娼婦の仮面を脱ぎ捨て、精強なるアマゾネス軍団へと変貌を遂げた部下達を頼もしげに一瞥した志保は、自身も不敵な笑みを口元に滲ませて命令を下す。
「さあ! 手筈通り配置につきなさい。作戦開始一分で各々の戦術目標を制圧するように」
難民救出の任に就くイ号潜艦隊の為にも、短時間での作戦完遂は必須だ。
だから志保は団員達を鼓舞する為、更に言葉を続けるのだった。
「梁山泊軍空間機兵団の初陣よ。派手に、そして艶やかに決めましょう。約束通り海賊には全員天国という名の地獄にいって貰うわ。積み重ねた罪業を贖わせてあげなさい」
その激励が終わるや否や、団員達は作戦要綱に則って行動を開始する。
周囲を警戒しながら部屋を出ていく彼女達の背を見送った志保も、身を翻して衣装箱に歩み寄るや着衣を脱ぎ捨てた。

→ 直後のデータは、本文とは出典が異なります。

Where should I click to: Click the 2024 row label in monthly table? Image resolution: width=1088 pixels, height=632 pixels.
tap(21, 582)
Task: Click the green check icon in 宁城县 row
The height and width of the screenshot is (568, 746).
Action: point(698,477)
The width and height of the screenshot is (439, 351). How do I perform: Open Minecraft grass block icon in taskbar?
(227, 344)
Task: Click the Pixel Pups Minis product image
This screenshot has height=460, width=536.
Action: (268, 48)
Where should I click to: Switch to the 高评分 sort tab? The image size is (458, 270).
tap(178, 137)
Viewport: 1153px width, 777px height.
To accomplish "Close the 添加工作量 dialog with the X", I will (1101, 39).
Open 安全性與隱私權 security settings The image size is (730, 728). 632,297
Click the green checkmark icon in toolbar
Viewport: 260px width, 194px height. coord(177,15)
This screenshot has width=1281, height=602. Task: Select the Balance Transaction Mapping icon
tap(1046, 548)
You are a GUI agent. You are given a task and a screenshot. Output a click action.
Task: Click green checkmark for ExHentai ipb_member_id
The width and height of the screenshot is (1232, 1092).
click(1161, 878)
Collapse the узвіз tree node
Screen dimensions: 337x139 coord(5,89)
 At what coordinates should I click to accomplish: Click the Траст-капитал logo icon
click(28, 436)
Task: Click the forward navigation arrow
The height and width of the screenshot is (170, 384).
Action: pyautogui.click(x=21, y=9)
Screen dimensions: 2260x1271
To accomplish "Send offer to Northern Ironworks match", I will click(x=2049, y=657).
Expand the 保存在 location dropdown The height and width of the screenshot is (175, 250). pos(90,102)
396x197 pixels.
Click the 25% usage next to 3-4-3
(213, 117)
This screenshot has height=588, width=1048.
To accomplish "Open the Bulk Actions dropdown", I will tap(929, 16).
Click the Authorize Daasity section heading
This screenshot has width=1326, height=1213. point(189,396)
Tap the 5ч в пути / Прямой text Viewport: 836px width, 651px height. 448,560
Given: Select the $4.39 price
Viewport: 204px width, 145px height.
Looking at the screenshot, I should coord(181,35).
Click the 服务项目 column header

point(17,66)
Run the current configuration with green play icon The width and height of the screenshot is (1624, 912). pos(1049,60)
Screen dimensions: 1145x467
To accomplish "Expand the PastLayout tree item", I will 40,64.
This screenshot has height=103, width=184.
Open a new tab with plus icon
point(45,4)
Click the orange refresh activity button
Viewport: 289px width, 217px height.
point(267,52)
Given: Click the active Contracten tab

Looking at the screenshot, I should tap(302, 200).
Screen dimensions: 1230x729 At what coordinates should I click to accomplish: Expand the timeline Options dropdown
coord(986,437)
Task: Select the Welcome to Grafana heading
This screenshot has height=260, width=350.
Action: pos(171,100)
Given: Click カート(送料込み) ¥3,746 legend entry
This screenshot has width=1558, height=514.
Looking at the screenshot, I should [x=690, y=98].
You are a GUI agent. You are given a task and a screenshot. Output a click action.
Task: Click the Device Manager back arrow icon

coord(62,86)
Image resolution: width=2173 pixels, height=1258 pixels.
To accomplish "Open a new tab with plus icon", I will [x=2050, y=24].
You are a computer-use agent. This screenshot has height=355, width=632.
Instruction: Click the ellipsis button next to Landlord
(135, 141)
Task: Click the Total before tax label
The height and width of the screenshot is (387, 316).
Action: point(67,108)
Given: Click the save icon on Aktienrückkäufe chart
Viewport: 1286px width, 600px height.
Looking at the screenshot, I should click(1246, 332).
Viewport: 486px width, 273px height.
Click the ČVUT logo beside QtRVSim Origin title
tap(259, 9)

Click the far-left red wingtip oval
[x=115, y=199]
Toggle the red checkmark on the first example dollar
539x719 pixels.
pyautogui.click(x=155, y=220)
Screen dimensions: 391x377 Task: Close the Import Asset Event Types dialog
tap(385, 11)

その脳裏に浮かぶのは、出発の間際まで有難くもない説教をしてくれた赤髭達磨の顔。
その途端に忘れていた怒りが蘇り、志保は鼻を鳴らすのだった。
(ふんっ! 見ていなさいよ赤髭ッ! 私がデキル女だってのを思い知らせてやるんだからねッ!!)
子供っぽい意地かもしれないけれど、アンタには負けたくない……。
志保は自分自身にそう強く言い聞かせて奮起するのだった。